Question

I really do not understand how to solve this...can anyone please help?!

Answer 1

check if the solution is extraneous.\[\sqrt{x+\sqrt{2x}}=\sqrt{2x}\]

Answer 2

the whole idea of solving a root function is to get rid of the root.

Answer 3

But how do I do that?

Answer 4

squaring both sids

Answer 5

I'm soo confused..

Answer 6

1st WRITE DOWN that x > 0

If \(\sqrt{a} = \sqrt{b}\), does it make sense that a = b?

Answer 7

Yes, that makes sense!

Answer 8

That's all that is being suggested.

If \(\sqrt{x + \sqrt{2x}} = \sqrt{2x}\), then \(x + \sqrt{2x} = 2x\). Same thing.

Now what?

Answer 9

square both sides? I'm not too sure..:(

Answer 10

You can call it "square both sides" if you like. ALL that happened was exactly like that a and b example to which you agreed. Essentially, if two things are the same, under radicals, they are the same without the radicals. I just removed the top radical from each side.

Are you buying it, yet?

Answer 11

Ohhh okay, that makes sense!

Answer 12

"Square both sides doesn't do any good unless SOME radical is ALONE.

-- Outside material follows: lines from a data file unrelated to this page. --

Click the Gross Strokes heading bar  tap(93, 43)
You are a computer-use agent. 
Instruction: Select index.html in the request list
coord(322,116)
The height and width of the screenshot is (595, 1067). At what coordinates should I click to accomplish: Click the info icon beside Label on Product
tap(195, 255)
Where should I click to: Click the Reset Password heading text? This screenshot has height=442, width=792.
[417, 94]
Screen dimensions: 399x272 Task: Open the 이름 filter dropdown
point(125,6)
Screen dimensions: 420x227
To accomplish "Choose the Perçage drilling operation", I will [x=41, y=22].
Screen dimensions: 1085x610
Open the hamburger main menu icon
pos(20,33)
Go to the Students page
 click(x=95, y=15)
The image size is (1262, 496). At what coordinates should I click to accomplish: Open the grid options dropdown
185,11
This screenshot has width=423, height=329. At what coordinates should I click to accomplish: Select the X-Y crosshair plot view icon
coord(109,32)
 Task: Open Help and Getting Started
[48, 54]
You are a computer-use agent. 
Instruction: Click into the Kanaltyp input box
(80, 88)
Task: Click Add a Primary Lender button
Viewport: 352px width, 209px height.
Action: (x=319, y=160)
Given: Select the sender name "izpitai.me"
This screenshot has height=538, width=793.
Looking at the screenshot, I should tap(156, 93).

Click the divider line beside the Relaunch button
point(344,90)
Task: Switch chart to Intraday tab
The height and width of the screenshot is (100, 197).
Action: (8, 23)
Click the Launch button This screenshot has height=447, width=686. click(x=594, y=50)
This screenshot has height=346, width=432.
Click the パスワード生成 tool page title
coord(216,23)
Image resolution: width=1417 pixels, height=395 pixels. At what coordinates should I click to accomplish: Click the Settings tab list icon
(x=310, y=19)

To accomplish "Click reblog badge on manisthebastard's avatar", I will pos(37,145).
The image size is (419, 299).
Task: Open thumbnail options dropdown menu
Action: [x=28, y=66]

From here: \(x + \sqrt{2x} = 2x\), you must make that radical a lonely fellow before proceeding. Subtract x from each side.

BTW, I was slightly off in my first post. Don't write \(x > 0\), write \(x \ge 0\), instead. I forgot to include x = 0 in the Domain.

Answer 13

So would it be 2x-x=2x-x?

Answer 14

\(\sqrt{2x} = x\) -- Nothing happened to the radical portion.

Answer 15

Oh..

Answer 16

Where does that leave us?

Answer 17

Don't we have to..do something with the x's? get rid of one?

Answer 18

Yes. Use that square root idea again. What do you get?

Answer 19

I got x=0 and x=2

Answer 20

Wow! How did you manage BOTH of them? I expect most folks would miss one.

Did you check them in the ORIGINAL equation?

Answer 21

I have not checked them yet...and squaring roots are easier for me.

Answer 22

Good work. You might just have it!!

Answer 23

Thank you! I'm actually starting to understand it..but how do I know if the solution is extraneous?

Answer 24

Remember that thing I wrote down? \(x \ge 0\) - That's your first clue. If you managed anything less than zero, you would discard it as extraneous. That's the best way to take a stab at it.

The second thing to do would simply be to try it in the ORIGINAL equation.

\(\sqrt{x + \sqrt{2x}} = \sqrt{2x}\)

Substitute x = 2

\(\sqrt{2 + \sqrt{2(2)}} = \sqrt{2(2)}\)

And simplify

\(\sqrt{2 + \sqrt{4}} = \sqrt{4}\)

\(\sqrt{2 + 2} = 2\)

\(\sqrt{4} = 2\)

\(2 = 2\)

Looks like it works.

Do the same with any other PROPOSED solution.